§ What is expected
Each entry that appears below should be restated exactly as it is.

§ Input material
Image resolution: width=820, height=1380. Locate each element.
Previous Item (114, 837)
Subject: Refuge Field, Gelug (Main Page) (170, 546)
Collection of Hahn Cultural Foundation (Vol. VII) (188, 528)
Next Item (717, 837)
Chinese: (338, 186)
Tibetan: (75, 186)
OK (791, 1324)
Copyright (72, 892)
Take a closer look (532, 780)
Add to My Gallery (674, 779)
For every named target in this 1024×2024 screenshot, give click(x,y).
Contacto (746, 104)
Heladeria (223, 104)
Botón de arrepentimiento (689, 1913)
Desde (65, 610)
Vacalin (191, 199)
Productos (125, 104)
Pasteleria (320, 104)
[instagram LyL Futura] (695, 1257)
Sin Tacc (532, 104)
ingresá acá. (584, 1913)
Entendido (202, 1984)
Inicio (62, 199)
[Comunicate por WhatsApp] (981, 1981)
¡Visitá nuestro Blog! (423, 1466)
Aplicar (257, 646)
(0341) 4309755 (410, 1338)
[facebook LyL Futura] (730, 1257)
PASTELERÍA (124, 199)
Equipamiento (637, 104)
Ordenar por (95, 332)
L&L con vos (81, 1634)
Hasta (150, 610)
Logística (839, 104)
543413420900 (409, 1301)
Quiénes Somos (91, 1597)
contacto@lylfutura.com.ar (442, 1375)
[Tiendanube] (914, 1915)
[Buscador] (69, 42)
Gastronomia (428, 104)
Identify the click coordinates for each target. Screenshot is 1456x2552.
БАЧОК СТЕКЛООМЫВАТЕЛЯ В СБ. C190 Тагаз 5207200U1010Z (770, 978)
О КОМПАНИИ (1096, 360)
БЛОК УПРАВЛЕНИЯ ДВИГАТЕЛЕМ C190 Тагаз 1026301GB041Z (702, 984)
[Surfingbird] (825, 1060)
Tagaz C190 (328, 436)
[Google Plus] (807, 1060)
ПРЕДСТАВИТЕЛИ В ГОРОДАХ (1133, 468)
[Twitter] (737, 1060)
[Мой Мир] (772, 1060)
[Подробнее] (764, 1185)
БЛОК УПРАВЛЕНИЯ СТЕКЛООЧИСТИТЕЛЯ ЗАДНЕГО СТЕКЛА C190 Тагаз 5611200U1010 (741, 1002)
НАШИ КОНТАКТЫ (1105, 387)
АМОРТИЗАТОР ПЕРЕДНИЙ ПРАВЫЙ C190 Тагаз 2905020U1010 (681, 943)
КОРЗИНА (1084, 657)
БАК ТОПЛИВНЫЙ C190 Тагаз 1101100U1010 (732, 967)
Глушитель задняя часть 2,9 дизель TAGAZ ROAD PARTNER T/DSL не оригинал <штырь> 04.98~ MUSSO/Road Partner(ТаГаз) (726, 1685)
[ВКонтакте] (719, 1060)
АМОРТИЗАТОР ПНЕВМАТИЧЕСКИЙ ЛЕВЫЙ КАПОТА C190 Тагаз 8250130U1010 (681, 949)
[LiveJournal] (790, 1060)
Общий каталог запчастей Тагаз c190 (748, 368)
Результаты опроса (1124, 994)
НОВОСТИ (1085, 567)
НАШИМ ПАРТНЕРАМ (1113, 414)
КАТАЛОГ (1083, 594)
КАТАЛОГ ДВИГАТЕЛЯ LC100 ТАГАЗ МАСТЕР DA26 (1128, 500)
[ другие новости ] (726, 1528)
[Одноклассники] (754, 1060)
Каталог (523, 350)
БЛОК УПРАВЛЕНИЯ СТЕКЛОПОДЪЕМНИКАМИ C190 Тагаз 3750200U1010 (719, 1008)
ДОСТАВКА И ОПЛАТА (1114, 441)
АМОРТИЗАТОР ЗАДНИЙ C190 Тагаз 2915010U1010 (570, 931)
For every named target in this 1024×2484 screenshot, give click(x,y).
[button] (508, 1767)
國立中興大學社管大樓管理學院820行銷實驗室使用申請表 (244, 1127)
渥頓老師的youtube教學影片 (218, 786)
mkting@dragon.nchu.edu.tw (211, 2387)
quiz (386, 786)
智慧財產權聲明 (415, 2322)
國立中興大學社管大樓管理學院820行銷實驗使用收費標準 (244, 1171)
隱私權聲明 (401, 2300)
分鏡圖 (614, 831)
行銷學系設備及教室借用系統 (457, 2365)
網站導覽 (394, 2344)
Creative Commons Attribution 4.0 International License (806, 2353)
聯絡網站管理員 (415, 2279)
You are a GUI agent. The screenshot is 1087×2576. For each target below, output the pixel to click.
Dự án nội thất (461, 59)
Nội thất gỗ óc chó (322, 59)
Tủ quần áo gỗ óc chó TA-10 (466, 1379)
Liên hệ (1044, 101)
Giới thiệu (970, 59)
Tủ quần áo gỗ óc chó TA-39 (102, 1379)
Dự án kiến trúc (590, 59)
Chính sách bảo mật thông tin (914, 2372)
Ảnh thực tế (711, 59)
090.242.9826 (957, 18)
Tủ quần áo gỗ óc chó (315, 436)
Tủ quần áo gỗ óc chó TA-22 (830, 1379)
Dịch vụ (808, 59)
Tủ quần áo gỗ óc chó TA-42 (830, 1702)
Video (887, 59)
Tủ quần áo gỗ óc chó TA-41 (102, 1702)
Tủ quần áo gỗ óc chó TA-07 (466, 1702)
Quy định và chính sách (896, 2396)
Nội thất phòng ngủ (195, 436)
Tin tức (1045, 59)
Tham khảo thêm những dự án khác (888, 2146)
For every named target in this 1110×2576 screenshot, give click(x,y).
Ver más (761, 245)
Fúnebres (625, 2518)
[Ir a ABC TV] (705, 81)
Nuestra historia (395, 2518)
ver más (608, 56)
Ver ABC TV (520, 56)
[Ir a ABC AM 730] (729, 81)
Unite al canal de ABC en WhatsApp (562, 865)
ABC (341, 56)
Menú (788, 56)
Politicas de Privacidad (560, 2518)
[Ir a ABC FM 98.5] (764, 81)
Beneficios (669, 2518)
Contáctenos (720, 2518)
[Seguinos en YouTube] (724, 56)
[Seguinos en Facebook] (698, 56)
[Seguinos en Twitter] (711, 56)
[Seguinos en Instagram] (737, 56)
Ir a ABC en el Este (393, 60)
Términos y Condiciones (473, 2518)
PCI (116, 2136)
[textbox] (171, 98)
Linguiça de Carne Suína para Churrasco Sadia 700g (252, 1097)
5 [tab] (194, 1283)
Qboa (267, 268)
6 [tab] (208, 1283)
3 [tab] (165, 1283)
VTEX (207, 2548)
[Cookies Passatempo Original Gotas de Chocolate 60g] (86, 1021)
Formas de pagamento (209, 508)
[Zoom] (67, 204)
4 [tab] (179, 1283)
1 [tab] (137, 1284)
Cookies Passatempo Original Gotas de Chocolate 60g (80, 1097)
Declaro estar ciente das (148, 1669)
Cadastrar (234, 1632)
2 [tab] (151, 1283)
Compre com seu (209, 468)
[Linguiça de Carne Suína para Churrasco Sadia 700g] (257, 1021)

§ Exercise solution
Image resolution: width=820, height=1380. Locate each element.
Previous Item (114, 837)
Subject: Refuge Field, Gelug (Main Page) (170, 546)
Collection of Hahn Cultural Foundation (Vol. VII) (188, 528)
Next Item (717, 837)
Chinese: (338, 186)
Tibetan: (75, 186)
OK (791, 1324)
Copyright (72, 892)
Take a closer look (532, 780)
Add to My Gallery (674, 779)
For every named target in this 1024×2024 screenshot, give click(x,y).
Contacto (746, 104)
Heladeria (223, 104)
Botón de arrepentimiento (689, 1913)
Desde (65, 610)
Vacalin (191, 199)
Productos (125, 104)
Pasteleria (320, 104)
[instagram LyL Futura] (695, 1257)
Sin Tacc (532, 104)
ingresá acá. (584, 1913)
Entendido (202, 1984)
Inicio (62, 199)
[Comunicate por WhatsApp] (981, 1981)
¡Visitá nuestro Blog! (423, 1466)
Aplicar (257, 646)
(0341) 4309755 (410, 1338)
[facebook LyL Futura] (730, 1257)
PASTELERÍA (124, 199)
Equipamiento (637, 104)
Ordenar por (95, 332)
L&L con vos (81, 1634)
Hasta (150, 610)
Logística (839, 104)
543413420900 (409, 1301)
Quiénes Somos (91, 1597)
contacto@lylfutura.com.ar (442, 1375)
[Tiendanube] (914, 1915)
[Buscador] (69, 42)
Gastronomia (428, 104)
Identify the click coordinates for each target. Screenshot is 1456x2552.
БАЧОК СТЕКЛООМЫВАТЕЛЯ В СБ. C190 Тагаз 5207200U1010Z (770, 978)
О КОМПАНИИ (1096, 360)
БЛОК УПРАВЛЕНИЯ ДВИГАТЕЛЕМ C190 Тагаз 1026301GB041Z (702, 984)
[Surfingbird] (825, 1060)
Tagaz C190 (328, 436)
[Google Plus] (807, 1060)
ПРЕДСТАВИТЕЛИ В ГОРОДАХ (1133, 468)
[Twitter] (737, 1060)
[Мой Мир] (772, 1060)
[Подробнее] (764, 1185)
БЛОК УПРАВЛЕНИЯ СТЕКЛООЧИСТИТЕЛЯ ЗАДНЕГО СТЕКЛА C190 Тагаз 5611200U1010 (741, 1002)
НАШИ КОНТАКТЫ (1105, 387)
АМОРТИЗАТОР ПЕРЕДНИЙ ПРАВЫЙ C190 Тагаз 2905020U1010 (681, 943)
КОРЗИНА (1084, 657)
БАК ТОПЛИВНЫЙ C190 Тагаз 1101100U1010 (732, 967)
Глушитель задняя часть 2,9 дизель TAGAZ ROAD PARTNER T/DSL не оригинал <штырь> 04.98~ MUSSO/Road Partner(ТаГаз) (726, 1685)
[ВКонтакте] (719, 1060)
АМОРТИЗАТОР ПНЕВМАТИЧЕСКИЙ ЛЕВЫЙ КАПОТА C190 Тагаз 8250130U1010 (681, 949)
[LiveJournal] (790, 1060)
Общий каталог запчастей Тагаз c190 (748, 368)
Результаты опроса (1124, 994)
НОВОСТИ (1085, 567)
НАШИМ ПАРТНЕРАМ (1113, 414)
КАТАЛОГ (1083, 594)
КАТАЛОГ ДВИГАТЕЛЯ LC100 ТАГАЗ МАСТЕР DA26 (1128, 500)
[ другие новости ] (726, 1528)
[Одноклассники] (754, 1060)
Каталог (523, 350)
БЛОК УПРАВЛЕНИЯ СТЕКЛОПОДЪЕМНИКАМИ C190 Тагаз 3750200U1010 (719, 1008)
ДОСТАВКА И ОПЛАТА (1114, 441)
АМОРТИЗАТОР ЗАДНИЙ C190 Тагаз 2915010U1010 (570, 931)
For every named target in this 1024×2484 screenshot, give click(x,y).
[button] (508, 1767)
國立中興大學社管大樓管理學院820行銷實驗室使用申請表 (244, 1127)
渥頓老師的youtube教學影片 (218, 786)
mkting@dragon.nchu.edu.tw (211, 2387)
quiz (386, 786)
智慧財產權聲明 (415, 2322)
國立中興大學社管大樓管理學院820行銷實驗使用收費標準 (244, 1171)
隱私權聲明 (401, 2300)
分鏡圖 (614, 831)
行銷學系設備及教室借用系統 (457, 2365)
網站導覽 (394, 2344)
Creative Commons Attribution 4.0 International License (806, 2353)
聯絡網站管理員 (415, 2279)
You are a GUI agent. The screenshot is 1087×2576. For each target below, output the pixel to click.
Dự án nội thất (461, 59)
Nội thất gỗ óc chó (322, 59)
Tủ quần áo gỗ óc chó TA-10 (466, 1379)
Liên hệ (1044, 101)
Giới thiệu (970, 59)
Tủ quần áo gỗ óc chó TA-39 (102, 1379)
Dự án kiến trúc (590, 59)
Chính sách bảo mật thông tin (914, 2372)
Ảnh thực tế (711, 59)
090.242.9826 (957, 18)
Tủ quần áo gỗ óc chó (315, 436)
Tủ quần áo gỗ óc chó TA-22 (830, 1379)
Dịch vụ (808, 59)
Tủ quần áo gỗ óc chó TA-42 (830, 1702)
Video (887, 59)
Tủ quần áo gỗ óc chó TA-41 (102, 1702)
Tủ quần áo gỗ óc chó TA-07 (466, 1702)
Quy định và chính sách (896, 2396)
Nội thất phòng ngủ (195, 436)
Tin tức (1045, 59)
Tham khảo thêm những dự án khác (888, 2146)
For every named target in this 1110×2576 screenshot, give click(x,y).
Ver más (761, 245)
Fúnebres (625, 2518)
[Ir a ABC TV] (705, 81)
Nuestra historia (395, 2518)
ver más (608, 56)
Ver ABC TV (520, 56)
[Ir a ABC AM 730] (729, 81)
Unite al canal de ABC en WhatsApp (562, 865)
ABC (341, 56)
Menú (788, 56)
Politicas de Privacidad (560, 2518)
[Ir a ABC FM 98.5] (764, 81)
Beneficios (669, 2518)
Contáctenos (720, 2518)
[Seguinos en YouTube] (724, 56)
[Seguinos en Facebook] (698, 56)
[Seguinos en Twitter] (711, 56)
[Seguinos en Instagram] (737, 56)
Ir a ABC en el Este (393, 60)
Términos y Condiciones (473, 2518)
PCI (116, 2136)
[textbox] (171, 98)
Linguiça de Carne Suína para Churrasco Sadia 700g (252, 1097)
5 [tab] (194, 1283)
Qboa (267, 268)
6 [tab] (208, 1283)
3 [tab] (165, 1283)
VTEX (207, 2548)
[Cookies Passatempo Original Gotas de Chocolate 60g] (86, 1021)
Formas de pagamento (209, 508)
[Zoom] (67, 204)
4 [tab] (179, 1283)
1 [tab] (137, 1284)
Cookies Passatempo Original Gotas de Chocolate 60g (80, 1097)
Declaro estar ciente das (148, 1669)
Cadastrar (234, 1632)
2 [tab] (151, 1283)
Compre com seu (209, 468)
[Linguiça de Carne Suína para Churrasco Sadia 700g] (257, 1021)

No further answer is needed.